Zorn's of Bethpage to invest more than $2 million in new building
Zorn's of Bethpage, a take-out and catering business best known for its chicken and turkey dinners, is saying goodbye to the building that has housed the firm since 1940.
The company plans to invest more than $2 million to build and equip a new 8,000-square-foot facility on the western side of its current property, at 4321 Hempstead Tpke, said owner Merrill S. Zorn, granddaughter of Zorn's founder Peter Zorn.
Zorn's of Bethpage will remain open and fully operational throughout the construction of the new building, she said. Once the project is finished, all of the company's 30 full-time and 38 part-time employees will transition to the new store.
"Aside from a new building, nothing is going to change in terms of our food or service," said Zorn, who added that keeping her grandfather's legacy alive is top of mind.
"Our food will still be handmade, we will still peel potatoes by hand and make our sides with five ingredients or less, and of course, our staff will be the same too." she said. "I am continuing my grandfather's commitment to the community and to the people who work with us every day."
Zorn said the new building will "look very similar" to the one customers have known for almost 80 years, "but with a few updates."
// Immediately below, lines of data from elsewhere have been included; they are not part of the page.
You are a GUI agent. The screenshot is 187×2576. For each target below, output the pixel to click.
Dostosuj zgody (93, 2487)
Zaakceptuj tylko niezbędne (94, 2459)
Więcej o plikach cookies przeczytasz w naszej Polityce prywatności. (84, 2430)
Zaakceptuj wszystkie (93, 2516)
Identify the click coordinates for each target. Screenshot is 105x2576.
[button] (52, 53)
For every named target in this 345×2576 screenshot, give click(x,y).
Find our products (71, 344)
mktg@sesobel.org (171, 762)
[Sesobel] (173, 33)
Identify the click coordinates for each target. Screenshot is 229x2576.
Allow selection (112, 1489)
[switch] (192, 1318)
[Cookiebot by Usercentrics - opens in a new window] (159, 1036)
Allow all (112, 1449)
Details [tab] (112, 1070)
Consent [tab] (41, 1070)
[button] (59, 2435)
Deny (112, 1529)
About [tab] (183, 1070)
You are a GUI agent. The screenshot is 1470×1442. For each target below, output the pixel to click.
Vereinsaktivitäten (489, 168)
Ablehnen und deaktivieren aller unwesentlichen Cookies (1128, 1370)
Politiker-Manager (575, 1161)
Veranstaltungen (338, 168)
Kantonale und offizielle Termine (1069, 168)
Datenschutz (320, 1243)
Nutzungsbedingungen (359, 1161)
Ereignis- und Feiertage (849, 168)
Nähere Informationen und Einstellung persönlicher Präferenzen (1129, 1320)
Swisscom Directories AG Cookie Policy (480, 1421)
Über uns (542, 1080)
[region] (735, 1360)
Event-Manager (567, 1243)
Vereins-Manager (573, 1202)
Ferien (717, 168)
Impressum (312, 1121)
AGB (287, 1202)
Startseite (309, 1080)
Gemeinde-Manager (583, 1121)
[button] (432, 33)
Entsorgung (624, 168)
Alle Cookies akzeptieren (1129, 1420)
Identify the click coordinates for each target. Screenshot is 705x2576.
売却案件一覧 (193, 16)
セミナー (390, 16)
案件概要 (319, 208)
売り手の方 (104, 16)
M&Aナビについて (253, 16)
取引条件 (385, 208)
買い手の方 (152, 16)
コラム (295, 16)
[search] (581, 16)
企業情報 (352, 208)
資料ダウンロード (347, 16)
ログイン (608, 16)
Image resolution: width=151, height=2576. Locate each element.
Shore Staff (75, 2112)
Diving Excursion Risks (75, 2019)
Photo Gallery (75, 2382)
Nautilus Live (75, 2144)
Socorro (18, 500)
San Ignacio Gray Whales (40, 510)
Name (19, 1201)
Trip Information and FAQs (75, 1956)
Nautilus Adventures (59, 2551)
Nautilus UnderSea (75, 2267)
The front of the store will include an area for dining in, with 16 seats at tables and booths. The decision to add the seating area was spurred by customer requests, Zorn said.
Zorn's current building totals 25,000 square feet, including a 2,000-square-foot retail area mostly taken up by its production kitchen, where the company prepares more than 350,000 meals a year. In addition to individual take-out orders, Zorn's handles catering orders ranging from small family parties to large holiday events.
Zorn said her grandfather, whose parents and siblings were poultry farmers, started the business in 1940 as a wholesale poultry company that sold truckloads of chickens to businesses in Queens.
Later he started to sell chickens and turkeys to retail customers on Long Island. And in the 1950s he started cooking and selling them, she said.
The agricultural side of the business came to a halt in the 1970s. Zorn's now sources its chickens from a farm in Pennsylvania, "where they are bred, without hormones, and specifically for" the company, Zorn said.
The new building is projected to be completed by January. Construction work is set to begin within a month.
"This is the beginning of the next chapter in our family's historic legacy on Long Island," Zorn said. "I'm so proud and incredibly lucky to be a part of this."